#### [What is required]
Give again the line that contains "The width and height of the screenshot is (470, 587)." and every line after it to the end of the records. Keep them exactly as they are and add nothing.

#### [Entries shown]
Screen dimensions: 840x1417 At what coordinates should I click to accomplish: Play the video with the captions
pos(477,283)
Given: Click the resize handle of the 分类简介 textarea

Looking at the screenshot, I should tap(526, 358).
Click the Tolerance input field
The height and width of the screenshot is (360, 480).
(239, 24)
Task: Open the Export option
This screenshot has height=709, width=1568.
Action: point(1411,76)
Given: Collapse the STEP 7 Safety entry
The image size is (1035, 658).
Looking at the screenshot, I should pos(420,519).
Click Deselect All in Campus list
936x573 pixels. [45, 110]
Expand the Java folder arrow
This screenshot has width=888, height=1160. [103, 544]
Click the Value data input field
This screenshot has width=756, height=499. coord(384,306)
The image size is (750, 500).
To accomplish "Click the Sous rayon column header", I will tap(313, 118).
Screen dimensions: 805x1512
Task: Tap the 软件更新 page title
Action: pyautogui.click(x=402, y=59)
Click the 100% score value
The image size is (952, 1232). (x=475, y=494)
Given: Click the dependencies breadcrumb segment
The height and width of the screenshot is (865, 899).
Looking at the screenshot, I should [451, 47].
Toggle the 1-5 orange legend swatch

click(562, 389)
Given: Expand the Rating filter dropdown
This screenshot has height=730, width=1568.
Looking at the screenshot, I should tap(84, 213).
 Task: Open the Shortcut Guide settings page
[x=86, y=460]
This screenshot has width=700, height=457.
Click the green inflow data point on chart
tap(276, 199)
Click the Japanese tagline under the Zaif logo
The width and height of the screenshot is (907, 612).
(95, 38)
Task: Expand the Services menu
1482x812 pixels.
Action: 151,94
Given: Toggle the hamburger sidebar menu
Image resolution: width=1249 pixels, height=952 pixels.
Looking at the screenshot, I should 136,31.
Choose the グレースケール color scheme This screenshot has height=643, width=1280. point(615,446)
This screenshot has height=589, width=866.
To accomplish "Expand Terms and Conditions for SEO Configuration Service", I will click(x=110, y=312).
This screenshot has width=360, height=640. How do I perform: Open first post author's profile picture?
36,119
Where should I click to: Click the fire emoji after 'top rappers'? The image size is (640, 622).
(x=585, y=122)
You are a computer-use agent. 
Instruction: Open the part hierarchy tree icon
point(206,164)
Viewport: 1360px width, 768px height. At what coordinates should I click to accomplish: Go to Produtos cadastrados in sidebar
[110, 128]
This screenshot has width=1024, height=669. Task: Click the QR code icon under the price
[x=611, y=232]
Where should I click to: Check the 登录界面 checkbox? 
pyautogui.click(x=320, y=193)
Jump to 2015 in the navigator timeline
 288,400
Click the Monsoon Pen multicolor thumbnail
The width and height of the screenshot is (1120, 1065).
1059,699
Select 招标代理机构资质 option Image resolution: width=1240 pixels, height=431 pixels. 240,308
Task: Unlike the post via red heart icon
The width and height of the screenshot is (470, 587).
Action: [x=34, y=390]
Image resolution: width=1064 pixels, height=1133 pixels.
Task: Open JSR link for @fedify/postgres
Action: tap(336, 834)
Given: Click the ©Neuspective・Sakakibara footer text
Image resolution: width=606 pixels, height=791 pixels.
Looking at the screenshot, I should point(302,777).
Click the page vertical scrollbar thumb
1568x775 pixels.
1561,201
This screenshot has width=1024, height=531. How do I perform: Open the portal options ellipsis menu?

#### [Written solution]
The width and height of the screenshot is (470, 587).
Action: [x=34, y=390]
Image resolution: width=1064 pixels, height=1133 pixels.
Task: Open JSR link for @fedify/postgres
Action: tap(336, 834)
Given: Click the ©Neuspective・Sakakibara footer text
Image resolution: width=606 pixels, height=791 pixels.
Looking at the screenshot, I should point(302,777).
Click the page vertical scrollbar thumb
1568x775 pixels.
1561,201
This screenshot has width=1024, height=531. How do I perform: Open the portal options ellipsis menu?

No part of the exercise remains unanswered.